Auch einzelne Risse habe es gegeben, es seien Schafe und im grenznahen Ausland sogar Lamas von einem Wolf gerissen worden. Er schlafe nicht mehr so gut, sagt Pianta, die Meldungen weckten Bilder von früheren Erlebnissen. Vor einigen Jahren hat ein Wolf auf einer Weide von Bauer Toni Pianta in der Innerschweiz 30 Schafe gerissen.
Toni Pianta hält seine knapp 100 Schafe aktuell auf drei verschiedenen Weiden im Baselbiet. «Ich schlafe nicht mehr so gut. Es ist kein schöner Anblick, Schafe tot auf der Weide zu sehen.» Er rechne jede Nacht mit einem Anruf wegen des Wolfes. Das sei neu für ihn. Der Wolf galt bis 2021 im Baselbiet als ausgestorben.
Ich schlafe nicht mehr so gut. Es ist kein schöner Anblick, Schafe tot auf der Weide zu sehen.
Pianta hat deshalb Massnahmen ergriffen, um seine Tiere zu schützen. Er hat etwa höhere und auch elektrifizierte Zäune montiert rund um seine Weiden.
Pianta wünscht sich mehr Unterstützung von den Behörden und auch von der Politik. Er fordert zum Beispiel, dass seine zusätzlichen Herdenschutzmassnahmen mitfinanziert werden. Er habe sich auch schon überlegt, wie lange er seinen Beruf noch machen wolle, sagt Pianta.
Der Wolf bedeutet Mehrarbeit für viele Betriebe
Auch andere Landwirtschaftsbetriebe im Baselbiet melden, dass sie einen Wolf gesehen hätten. Einzelne Risse von Nutztieren soll es auch gegeben haben, berichtet die «Basellandschaftliche Zeitung» («bz»).

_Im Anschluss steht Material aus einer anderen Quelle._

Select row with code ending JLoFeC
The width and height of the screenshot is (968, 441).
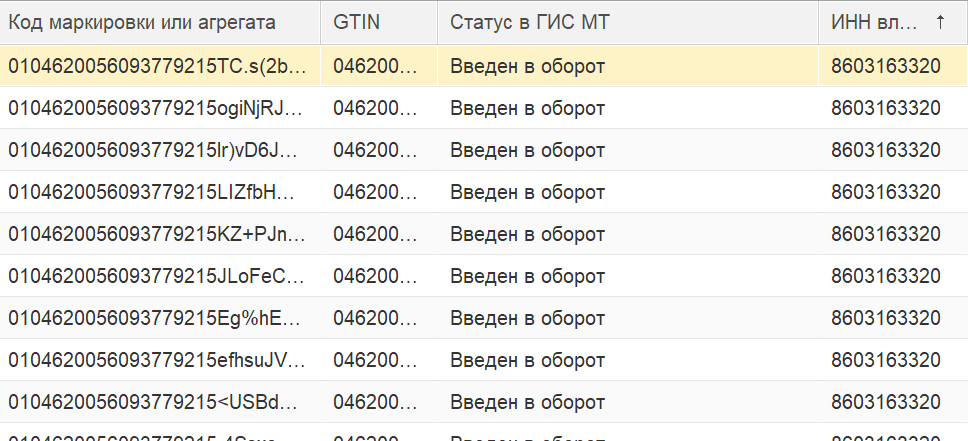point(484,276)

Einige Schafhalter werden wohl Konsequenzen ziehen und mit der Tierhaltung aufhören.
Marc Brodbeck ist Präsident des Bauernverbandes beider Basel und teilt die Sorgen von Landwirt Pianta aus Sissach BL. Die Bauern hätten zwar keine Angst, sagt Brodbeck, aber sie hätten grossen Respekt. Der Wolf bedeute für viele Betriebe Mehrarbeit, sie müssten Herdenschutzmassnahmen umsetzen; die Tiere in den Stall zurückbringen etwa, oder mit Zäunen und Hunden Herden schützen. Er sorge sich deshalb um die Betriebe, die Kleintiere halten.
Brodbeck fürchtet, dass einige Betriebe in der Konsequenz die Nutztierhaltung aufgeben werden. Die Tiere seien das Kapital der Bäuerinnen und Bauern, sagt er. Auch Brodbeck und der Verband der Bäuerinnen und Bauern beider Basel fordert deshalb Unterstützung und er sagt, der Wolf müsse reguliert werden.
Noch kein Rudel
Das Amt für Wald und Wild beider Basel bestätigt, dass in den letzten Monaten in der Region Basel mehrere Sichtungen von Wölfen gemeldet worden seien. Es gebe bisher aber kein festes Wolfsrudel im Baselbiet, es seien lediglich einzelne Tiere unterwegs, die sich bisher unauffällig verhalten hätten. Er habe aber Verständnis für die Sorgen der Bäuerinnen und Bauern, sagt Holger Stockhaus, der Leiter des Amts, auf Anfrage. Er empfehle ihnen, ihre Herden zu schützen.
Im Baselbiet gibt es aktuell keine Problemwölfe.
Im Baselbiet seien bisher keine Problemwölfe unterwegs. Ein Tier zu schiessen, sei deshalb aktuell kein Thema. Die ganze Schweiz gelte als Wolfgebiet, sagt Stockhaus, es sei also normal, dass die Raubtiere nun auch im Baselbiet unterwegs seien.
Im Jahr 2025 lebten insgesamt 40 bestätigte Wolfsrudel ganz oder teilweise in der Schweiz – rund 350 Tiere. Das ist eine Zunahme im Vergleich zum Vorjahr.